Provided material |
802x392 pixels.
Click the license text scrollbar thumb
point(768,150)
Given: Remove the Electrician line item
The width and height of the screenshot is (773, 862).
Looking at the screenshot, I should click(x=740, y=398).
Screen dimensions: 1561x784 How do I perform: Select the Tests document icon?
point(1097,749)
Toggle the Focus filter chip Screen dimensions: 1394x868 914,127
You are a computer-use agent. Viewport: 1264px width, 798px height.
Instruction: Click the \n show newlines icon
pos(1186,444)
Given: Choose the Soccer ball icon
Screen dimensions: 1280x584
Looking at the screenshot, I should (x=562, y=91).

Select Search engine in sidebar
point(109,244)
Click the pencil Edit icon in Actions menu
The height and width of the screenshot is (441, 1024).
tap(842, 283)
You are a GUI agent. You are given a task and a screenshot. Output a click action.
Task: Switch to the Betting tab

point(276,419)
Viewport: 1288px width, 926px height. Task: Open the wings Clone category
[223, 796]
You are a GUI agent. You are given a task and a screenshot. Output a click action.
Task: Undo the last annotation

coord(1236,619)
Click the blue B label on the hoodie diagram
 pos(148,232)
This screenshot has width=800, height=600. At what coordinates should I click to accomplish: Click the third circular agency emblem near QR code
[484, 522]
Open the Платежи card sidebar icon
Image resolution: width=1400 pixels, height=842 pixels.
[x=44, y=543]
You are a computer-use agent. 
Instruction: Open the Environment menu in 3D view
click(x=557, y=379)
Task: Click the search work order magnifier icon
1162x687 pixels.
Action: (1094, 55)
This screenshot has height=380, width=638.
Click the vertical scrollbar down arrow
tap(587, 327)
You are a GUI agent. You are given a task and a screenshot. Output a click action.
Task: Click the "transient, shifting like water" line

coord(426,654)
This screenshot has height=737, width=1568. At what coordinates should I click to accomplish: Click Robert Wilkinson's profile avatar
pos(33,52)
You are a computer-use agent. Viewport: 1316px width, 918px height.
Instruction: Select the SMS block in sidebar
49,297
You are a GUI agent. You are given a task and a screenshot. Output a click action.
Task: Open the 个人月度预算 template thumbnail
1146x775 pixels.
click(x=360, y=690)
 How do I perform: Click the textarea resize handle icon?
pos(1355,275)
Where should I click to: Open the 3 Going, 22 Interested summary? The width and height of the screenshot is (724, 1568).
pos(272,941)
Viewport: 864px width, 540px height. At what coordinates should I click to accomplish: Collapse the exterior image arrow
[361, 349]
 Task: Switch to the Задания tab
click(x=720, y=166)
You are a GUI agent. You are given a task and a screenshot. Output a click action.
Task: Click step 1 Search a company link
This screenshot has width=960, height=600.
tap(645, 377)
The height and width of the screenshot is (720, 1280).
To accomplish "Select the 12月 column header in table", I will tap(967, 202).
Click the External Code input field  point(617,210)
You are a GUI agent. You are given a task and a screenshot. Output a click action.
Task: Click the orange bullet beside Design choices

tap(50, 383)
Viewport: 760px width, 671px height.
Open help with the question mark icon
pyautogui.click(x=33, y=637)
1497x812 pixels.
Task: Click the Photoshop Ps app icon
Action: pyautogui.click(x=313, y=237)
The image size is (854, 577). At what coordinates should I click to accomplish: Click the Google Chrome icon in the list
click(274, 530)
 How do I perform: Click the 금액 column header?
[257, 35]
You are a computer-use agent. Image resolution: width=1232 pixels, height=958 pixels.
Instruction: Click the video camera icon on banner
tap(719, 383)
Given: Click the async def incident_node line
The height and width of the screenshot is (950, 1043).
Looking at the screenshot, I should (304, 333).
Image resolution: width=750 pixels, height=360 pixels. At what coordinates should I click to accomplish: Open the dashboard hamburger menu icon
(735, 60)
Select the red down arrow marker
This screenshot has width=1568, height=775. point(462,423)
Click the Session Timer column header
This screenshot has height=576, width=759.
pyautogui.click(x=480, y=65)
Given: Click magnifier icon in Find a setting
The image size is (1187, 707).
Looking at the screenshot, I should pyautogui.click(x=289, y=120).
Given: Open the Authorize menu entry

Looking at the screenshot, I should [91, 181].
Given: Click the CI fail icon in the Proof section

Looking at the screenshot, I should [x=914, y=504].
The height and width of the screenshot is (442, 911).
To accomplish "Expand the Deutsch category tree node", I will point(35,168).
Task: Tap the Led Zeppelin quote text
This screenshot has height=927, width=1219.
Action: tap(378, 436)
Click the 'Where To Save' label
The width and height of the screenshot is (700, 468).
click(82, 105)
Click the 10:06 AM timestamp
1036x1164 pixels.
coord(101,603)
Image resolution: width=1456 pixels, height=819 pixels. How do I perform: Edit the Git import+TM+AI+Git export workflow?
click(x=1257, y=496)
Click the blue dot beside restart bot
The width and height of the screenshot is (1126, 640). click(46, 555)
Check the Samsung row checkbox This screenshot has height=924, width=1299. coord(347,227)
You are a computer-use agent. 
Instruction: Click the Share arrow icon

What needs to be done | Reproduce every one of the rows above verbatim, keeping each line in its original order.

Final answer |
802x392 pixels.
Click the license text scrollbar thumb
point(768,150)
Given: Remove the Electrician line item
The width and height of the screenshot is (773, 862).
Looking at the screenshot, I should click(x=740, y=398).
Screen dimensions: 1561x784 How do I perform: Select the Tests document icon?
point(1097,749)
Toggle the Focus filter chip Screen dimensions: 1394x868 914,127
You are a computer-use agent. Viewport: 1264px width, 798px height.
Instruction: Click the \n show newlines icon
pos(1186,444)
Given: Choose the Soccer ball icon
Screen dimensions: 1280x584
Looking at the screenshot, I should (x=562, y=91).

Select Search engine in sidebar
point(109,244)
Click the pencil Edit icon in Actions menu
The height and width of the screenshot is (441, 1024).
tap(842, 283)
You are a GUI agent. You are given a task and a screenshot. Output a click action.
Task: Switch to the Betting tab

point(276,419)
Viewport: 1288px width, 926px height. Task: Open the wings Clone category
[223, 796]
You are a GUI agent. You are given a task and a screenshot. Output a click action.
Task: Undo the last annotation

coord(1236,619)
Click the blue B label on the hoodie diagram
 pos(148,232)
This screenshot has width=800, height=600. At what coordinates should I click to accomplish: Click the third circular agency emblem near QR code
[484, 522]
Open the Платежи card sidebar icon
Image resolution: width=1400 pixels, height=842 pixels.
[x=44, y=543]
You are a computer-use agent. 
Instruction: Open the Environment menu in 3D view
click(x=557, y=379)
Task: Click the search work order magnifier icon
1162x687 pixels.
Action: (1094, 55)
This screenshot has height=380, width=638.
Click the vertical scrollbar down arrow
tap(587, 327)
You are a GUI agent. You are given a task and a screenshot. Output a click action.
Task: Click the "transient, shifting like water" line

coord(426,654)
This screenshot has height=737, width=1568. At what coordinates should I click to accomplish: Click Robert Wilkinson's profile avatar
pos(33,52)
You are a computer-use agent. Viewport: 1316px width, 918px height.
Instruction: Select the SMS block in sidebar
49,297
You are a GUI agent. You are given a task and a screenshot. Output a click action.
Task: Open the 个人月度预算 template thumbnail
1146x775 pixels.
click(x=360, y=690)
 How do I perform: Click the textarea resize handle icon?
pos(1355,275)
Where should I click to: Open the 3 Going, 22 Interested summary? The width and height of the screenshot is (724, 1568).
pos(272,941)
Viewport: 864px width, 540px height. At what coordinates should I click to accomplish: Collapse the exterior image arrow
[361, 349]
 Task: Switch to the Задания tab
click(x=720, y=166)
You are a GUI agent. You are given a task and a screenshot. Output a click action.
Task: Click step 1 Search a company link
This screenshot has width=960, height=600.
tap(645, 377)
The height and width of the screenshot is (720, 1280).
To accomplish "Select the 12月 column header in table", I will tap(967, 202).
Click the External Code input field  point(617,210)
You are a GUI agent. You are given a task and a screenshot. Output a click action.
Task: Click the orange bullet beside Design choices

tap(50, 383)
Viewport: 760px width, 671px height.
Open help with the question mark icon
pyautogui.click(x=33, y=637)
1497x812 pixels.
Task: Click the Photoshop Ps app icon
Action: pyautogui.click(x=313, y=237)
The image size is (854, 577). At what coordinates should I click to accomplish: Click the Google Chrome icon in the list
click(274, 530)
 How do I perform: Click the 금액 column header?
[257, 35]
You are a computer-use agent. Image resolution: width=1232 pixels, height=958 pixels.
Instruction: Click the video camera icon on banner
tap(719, 383)
Given: Click the async def incident_node line
The height and width of the screenshot is (950, 1043).
Looking at the screenshot, I should (304, 333).
Image resolution: width=750 pixels, height=360 pixels. At what coordinates should I click to accomplish: Open the dashboard hamburger menu icon
(735, 60)
Select the red down arrow marker
This screenshot has width=1568, height=775. point(462,423)
Click the Session Timer column header
This screenshot has height=576, width=759.
pyautogui.click(x=480, y=65)
Given: Click magnifier icon in Find a setting
The image size is (1187, 707).
Looking at the screenshot, I should pyautogui.click(x=289, y=120).
Given: Open the Authorize menu entry

Looking at the screenshot, I should [91, 181].
Given: Click the CI fail icon in the Proof section

Looking at the screenshot, I should [x=914, y=504].
The height and width of the screenshot is (442, 911).
To accomplish "Expand the Deutsch category tree node", I will point(35,168).
Task: Tap the Led Zeppelin quote text
This screenshot has height=927, width=1219.
Action: tap(378, 436)
Click the 'Where To Save' label
The width and height of the screenshot is (700, 468).
click(82, 105)
Click the 10:06 AM timestamp
1036x1164 pixels.
coord(101,603)
Image resolution: width=1456 pixels, height=819 pixels. How do I perform: Edit the Git import+TM+AI+Git export workflow?
click(x=1257, y=496)
Click the blue dot beside restart bot
The width and height of the screenshot is (1126, 640). click(46, 555)
Check the Samsung row checkbox This screenshot has height=924, width=1299. coord(347,227)
You are a computer-use agent. 
Instruction: Click the Share arrow icon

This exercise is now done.